No OpenAPI/Swagger spec:
- **Integration difficulty**: Developers must read code to understand API
- **No interactive docs**: Can't try API in browser
**Mitigation**: Add OpenAPI spec (once REST API is added)
**3. No User Guide**
No end-user documentation:
- **Learning curve**: Users must figure out UI themselves
- **No tutorials**: No step-by-step guides
- **No FAQ**: Common questions not answered
**Mitigation**: Add user guide with screenshots and examples
## Comparison with Alternatives
### vs. Beets
**Beets**: Music library management tool with metadata fetching
| Aspect | Harmony | Beets |
|--------|---------|-------|
| **Purpose** | MusicBrainz seeding | Library management |
| **Architecture** | Web UI + CLI | CLI only |
| **Providers** | 9 providers | MusicBrainz + plugins |
| **Merge algorithm** | 3-phase intelligent merge | Plugin-based |
| **MusicBrainz integration** | Seeding focus | Lookup focus |
| **Language** | TypeScript/Deno | Python |
| **Deployment** | Self-hosted web app | Local CLI tool |
**Verdict**: Harmony is better for MusicBrainz seeding, Beets is better for library management.
### vs.

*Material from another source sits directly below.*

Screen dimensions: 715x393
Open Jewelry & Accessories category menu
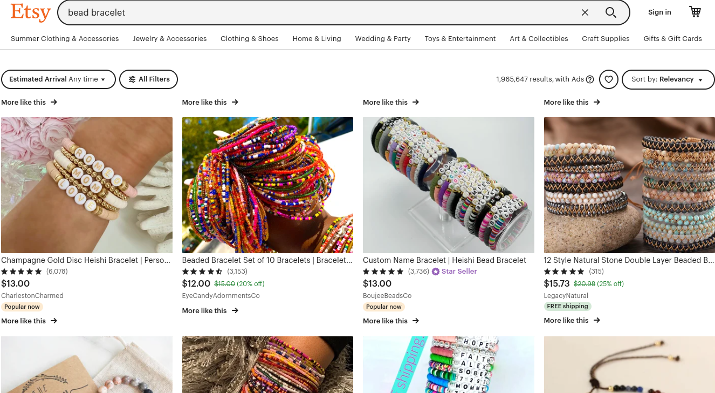pyautogui.click(x=170, y=39)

Picard
**Picard**: MusicBrainz official tagger
| Aspect | Harmony | Picard |
|--------|---------|-------|
| **Purpose** | Multi-source aggregation | MusicBrainz tagging |
| **Architecture** | Web UI | Desktop GUI |
| **Providers** | 9 providers | MusicBrainz + AcoustID |
| **Merge algorithm** | Intelligent merge | MusicBrainz priority |
| **Use case** | Release research | File tagging |
| **Language** | TypeScript/Deno | Python/Qt |
**Verdict**: Harmony is better for release research, Picard is better for file tagging.
### vs. Custom Scraper
**Custom Scraper**: Ad-hoc provider integration
| Aspect | Harmony | Custom Scraper |
|--------|---------|----------------|
| **Architecture** | 4-stage pipeline | Ad-hoc |
| **Provider abstraction** | Base classes | None |
| **Merge algorithm** | 3-phase intelligent | Manual |
| **Type safety** | Full TypeScript | Varies |
| **Testing** | 38 test files | Varies |
| **Maintenance** | Single codebase | Per-scraper |
**Verdict**: Harmony is vastly superior to custom scrapers.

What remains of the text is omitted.